一种说法听起来似乎是讨论看病,实际上先将“没钱”看作是需要被判处的错误。
他的起手式很直接:没有钱看病?
在这个逻辑中,医院又并非慈善机构。病人也不可以把医院当作自己的家。
因此,一个人要是支付不起去看病的钱财,问题不再仅仅是身体出现了问题,而是他主动地越过了一条不允许越过的界限。
更怪的是规则被认为是唯一需要保护的,至于为什么一个人没有钱,根本没有什么重要。
没钱并非是处境,而是被当作不守规矩证据。
因此,“没钱去看病”被伪装成一种违反规则的作假行为。
这并非是问一个人是否有病,也并非在问他需要什么帮助,而在追问他为何没有钱还得看病。

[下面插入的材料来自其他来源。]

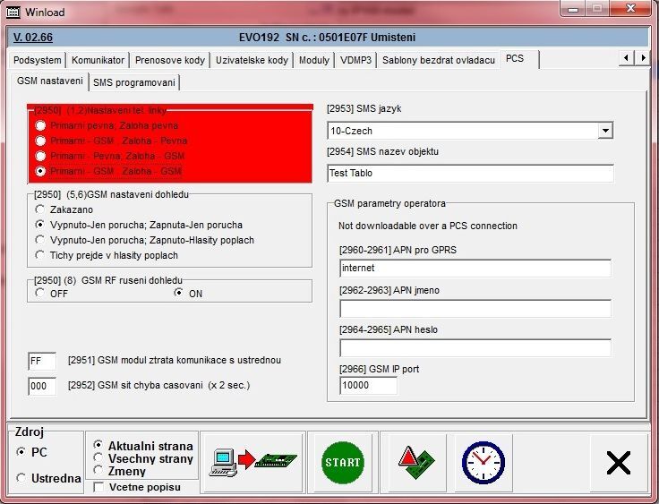The width and height of the screenshot is (659, 504).
Task: Click the red-green arrows compare icon
Action: click(415, 462)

似乎看病不是一种人正常的需求,而是一个只有具备条件、付出代价的人所拥有的资格,
说起自杀,这一套说法又将责任推回到父母与家庭之上,认为父母家庭并没有教育好,而是当事人的心理素质过于差劲。
一个人绝望,被压缩成了教育失败与心理不强大。

这样的处理当然是省事的,因为,只要将原因归咎于家庭与个人,就不需要再看其他东西了。
但是这并不代表问题真的解释了,而是把一个重大的问题换成几个听上去顺手的责骂。
更让人觉得刺耳的是,它直接把陷于困境的人称为“这些穷人”。
称呼一旦改变,人的境遇也被抹去了。
他已经不再是个没钱去看病的人了,而是成了一个有可能会破坏秩序,带坏风气。
随后,打击被说成是合理的答案。
因为要是不严肃打击这种作弊,以后就有人有模有样地学习,大家都会漠视规则。
这个因果链看起来完整,其实只是将恐惧层层叠加起来:一个人无钱看病,就等于挑战了规则;有人去挑战规则就等于别人也会跟着学习;其他人跟着学习,等于是大家都会忽略规则。
最后再说一句成何体统的话,似乎只要秩序还在,那么人的处境便不值得去问。
问题在于,规则是用来解决人的困境的,还是用于赶出困境里的人?
如果连没钱看病都被解释为作弊,那么医院并非慈善机构,实际上并不仅仅是在描述医院没有提供慈善的情况,而是在说:对付不起钱财的人,不应该提出要求看病。
将穷困当作违规,将绝望当作教育的不好,将求医当作挑战规则。这样的逻辑是最让人省心的,但也是最冷酷的。
它保护的并非人的尊严。而是一个无法被追问的面子。